*RECORDS FOR THIS EXERCISE*
-=-=-=-=-

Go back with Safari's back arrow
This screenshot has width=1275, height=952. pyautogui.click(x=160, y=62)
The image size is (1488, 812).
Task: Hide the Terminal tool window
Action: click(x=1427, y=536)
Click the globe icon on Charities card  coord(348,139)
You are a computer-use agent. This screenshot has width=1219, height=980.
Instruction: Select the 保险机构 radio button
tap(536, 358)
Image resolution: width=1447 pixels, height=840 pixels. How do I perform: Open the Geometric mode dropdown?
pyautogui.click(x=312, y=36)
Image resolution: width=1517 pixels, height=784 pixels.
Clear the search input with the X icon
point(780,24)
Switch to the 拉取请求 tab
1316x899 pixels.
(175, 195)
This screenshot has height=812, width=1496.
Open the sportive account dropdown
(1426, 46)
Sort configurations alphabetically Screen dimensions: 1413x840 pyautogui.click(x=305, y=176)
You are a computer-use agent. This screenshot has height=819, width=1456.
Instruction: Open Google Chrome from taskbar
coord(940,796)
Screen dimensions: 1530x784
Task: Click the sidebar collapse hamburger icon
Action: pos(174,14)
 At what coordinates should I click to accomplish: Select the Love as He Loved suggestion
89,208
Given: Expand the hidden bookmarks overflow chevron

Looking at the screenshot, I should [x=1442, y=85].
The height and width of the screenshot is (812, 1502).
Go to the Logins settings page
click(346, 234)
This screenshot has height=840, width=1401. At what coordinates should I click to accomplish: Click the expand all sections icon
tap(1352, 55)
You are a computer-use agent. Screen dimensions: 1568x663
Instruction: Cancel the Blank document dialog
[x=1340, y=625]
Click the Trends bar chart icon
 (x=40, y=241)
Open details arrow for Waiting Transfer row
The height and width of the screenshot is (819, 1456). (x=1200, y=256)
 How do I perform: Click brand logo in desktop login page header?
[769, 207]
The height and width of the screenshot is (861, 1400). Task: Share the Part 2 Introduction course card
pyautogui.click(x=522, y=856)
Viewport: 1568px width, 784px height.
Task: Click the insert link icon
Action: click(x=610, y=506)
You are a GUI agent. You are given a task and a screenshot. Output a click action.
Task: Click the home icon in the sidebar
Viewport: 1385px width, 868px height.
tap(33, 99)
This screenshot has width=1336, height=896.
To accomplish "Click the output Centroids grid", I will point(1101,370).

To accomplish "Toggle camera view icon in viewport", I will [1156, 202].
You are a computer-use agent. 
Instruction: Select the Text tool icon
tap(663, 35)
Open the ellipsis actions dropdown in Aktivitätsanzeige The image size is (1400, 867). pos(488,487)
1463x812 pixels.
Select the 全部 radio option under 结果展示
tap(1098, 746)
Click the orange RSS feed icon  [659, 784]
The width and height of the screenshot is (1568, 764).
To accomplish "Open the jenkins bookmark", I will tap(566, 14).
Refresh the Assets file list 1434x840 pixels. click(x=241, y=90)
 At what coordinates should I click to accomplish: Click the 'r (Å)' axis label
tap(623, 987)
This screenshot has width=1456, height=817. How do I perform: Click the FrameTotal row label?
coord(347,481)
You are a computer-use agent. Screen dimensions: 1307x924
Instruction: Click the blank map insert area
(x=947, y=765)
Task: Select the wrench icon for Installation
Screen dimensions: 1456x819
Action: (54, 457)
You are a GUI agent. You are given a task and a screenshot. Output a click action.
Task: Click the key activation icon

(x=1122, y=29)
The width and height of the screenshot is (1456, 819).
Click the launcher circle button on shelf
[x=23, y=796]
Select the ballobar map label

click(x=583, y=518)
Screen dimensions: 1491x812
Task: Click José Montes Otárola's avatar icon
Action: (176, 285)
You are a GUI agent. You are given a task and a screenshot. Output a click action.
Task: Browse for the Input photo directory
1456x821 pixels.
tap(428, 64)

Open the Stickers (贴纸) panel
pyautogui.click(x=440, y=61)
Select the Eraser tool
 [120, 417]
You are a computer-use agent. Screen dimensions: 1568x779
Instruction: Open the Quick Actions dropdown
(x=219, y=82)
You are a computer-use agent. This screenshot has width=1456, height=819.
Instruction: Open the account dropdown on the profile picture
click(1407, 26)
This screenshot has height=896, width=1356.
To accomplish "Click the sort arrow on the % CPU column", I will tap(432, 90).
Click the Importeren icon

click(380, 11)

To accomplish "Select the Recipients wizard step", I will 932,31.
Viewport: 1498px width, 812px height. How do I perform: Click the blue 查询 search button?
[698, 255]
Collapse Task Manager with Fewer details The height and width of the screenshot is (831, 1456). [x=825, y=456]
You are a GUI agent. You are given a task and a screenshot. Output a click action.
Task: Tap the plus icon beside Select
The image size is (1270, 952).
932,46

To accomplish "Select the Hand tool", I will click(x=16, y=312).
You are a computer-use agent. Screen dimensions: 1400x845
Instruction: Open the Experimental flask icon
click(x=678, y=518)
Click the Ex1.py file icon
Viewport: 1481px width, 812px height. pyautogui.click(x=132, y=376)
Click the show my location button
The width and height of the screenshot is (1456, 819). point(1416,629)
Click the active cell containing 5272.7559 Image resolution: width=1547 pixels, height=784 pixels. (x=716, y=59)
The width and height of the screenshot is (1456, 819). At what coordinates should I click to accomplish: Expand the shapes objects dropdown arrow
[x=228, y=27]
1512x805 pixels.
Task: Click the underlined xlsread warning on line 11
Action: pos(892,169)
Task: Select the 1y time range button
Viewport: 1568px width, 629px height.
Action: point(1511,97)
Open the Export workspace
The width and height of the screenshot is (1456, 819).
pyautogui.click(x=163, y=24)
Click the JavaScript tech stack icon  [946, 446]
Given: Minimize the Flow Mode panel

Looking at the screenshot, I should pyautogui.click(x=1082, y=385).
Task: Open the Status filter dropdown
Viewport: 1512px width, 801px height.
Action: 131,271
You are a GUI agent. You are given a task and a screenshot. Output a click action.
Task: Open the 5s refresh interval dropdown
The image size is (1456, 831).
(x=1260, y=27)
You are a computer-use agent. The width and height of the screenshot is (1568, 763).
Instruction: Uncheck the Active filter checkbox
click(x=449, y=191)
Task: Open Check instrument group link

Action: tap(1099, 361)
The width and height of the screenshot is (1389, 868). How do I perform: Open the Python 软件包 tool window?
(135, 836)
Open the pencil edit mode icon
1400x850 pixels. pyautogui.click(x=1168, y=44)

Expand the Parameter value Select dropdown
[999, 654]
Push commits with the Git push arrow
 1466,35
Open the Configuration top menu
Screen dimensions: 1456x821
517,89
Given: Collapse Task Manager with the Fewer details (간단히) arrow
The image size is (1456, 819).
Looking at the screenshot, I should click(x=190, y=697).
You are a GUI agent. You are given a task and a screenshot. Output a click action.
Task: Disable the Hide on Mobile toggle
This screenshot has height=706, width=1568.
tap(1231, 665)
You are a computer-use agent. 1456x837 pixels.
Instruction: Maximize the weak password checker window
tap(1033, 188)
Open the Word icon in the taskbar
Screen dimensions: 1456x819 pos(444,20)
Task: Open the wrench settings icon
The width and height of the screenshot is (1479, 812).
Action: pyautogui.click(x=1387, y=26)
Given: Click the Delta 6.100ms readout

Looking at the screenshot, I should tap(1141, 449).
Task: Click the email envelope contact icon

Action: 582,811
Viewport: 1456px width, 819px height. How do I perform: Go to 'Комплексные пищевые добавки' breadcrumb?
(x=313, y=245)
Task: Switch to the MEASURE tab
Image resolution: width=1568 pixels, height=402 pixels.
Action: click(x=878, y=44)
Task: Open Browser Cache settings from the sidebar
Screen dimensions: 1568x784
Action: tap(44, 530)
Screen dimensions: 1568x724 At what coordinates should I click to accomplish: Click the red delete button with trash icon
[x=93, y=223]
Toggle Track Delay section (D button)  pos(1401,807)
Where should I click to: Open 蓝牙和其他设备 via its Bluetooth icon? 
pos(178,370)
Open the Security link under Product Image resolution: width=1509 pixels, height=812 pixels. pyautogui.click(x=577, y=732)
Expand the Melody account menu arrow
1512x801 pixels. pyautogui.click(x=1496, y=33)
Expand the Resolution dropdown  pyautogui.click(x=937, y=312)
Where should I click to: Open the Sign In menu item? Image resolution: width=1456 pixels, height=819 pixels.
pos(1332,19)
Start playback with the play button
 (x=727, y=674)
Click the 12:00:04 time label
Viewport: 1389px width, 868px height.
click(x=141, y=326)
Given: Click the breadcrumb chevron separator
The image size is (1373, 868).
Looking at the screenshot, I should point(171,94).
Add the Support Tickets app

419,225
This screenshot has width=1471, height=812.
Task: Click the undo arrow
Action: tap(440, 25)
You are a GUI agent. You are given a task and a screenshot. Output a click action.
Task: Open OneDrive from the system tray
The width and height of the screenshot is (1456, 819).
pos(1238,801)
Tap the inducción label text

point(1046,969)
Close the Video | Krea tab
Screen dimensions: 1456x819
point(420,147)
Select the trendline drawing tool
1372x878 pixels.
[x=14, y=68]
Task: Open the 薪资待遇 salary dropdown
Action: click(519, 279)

-=-=-=-=-

*TASK GOAL*
Tally up the lines holding the string "Manager" in the data above, and respond with nothing but the number.

*RESPONSE AREA*
2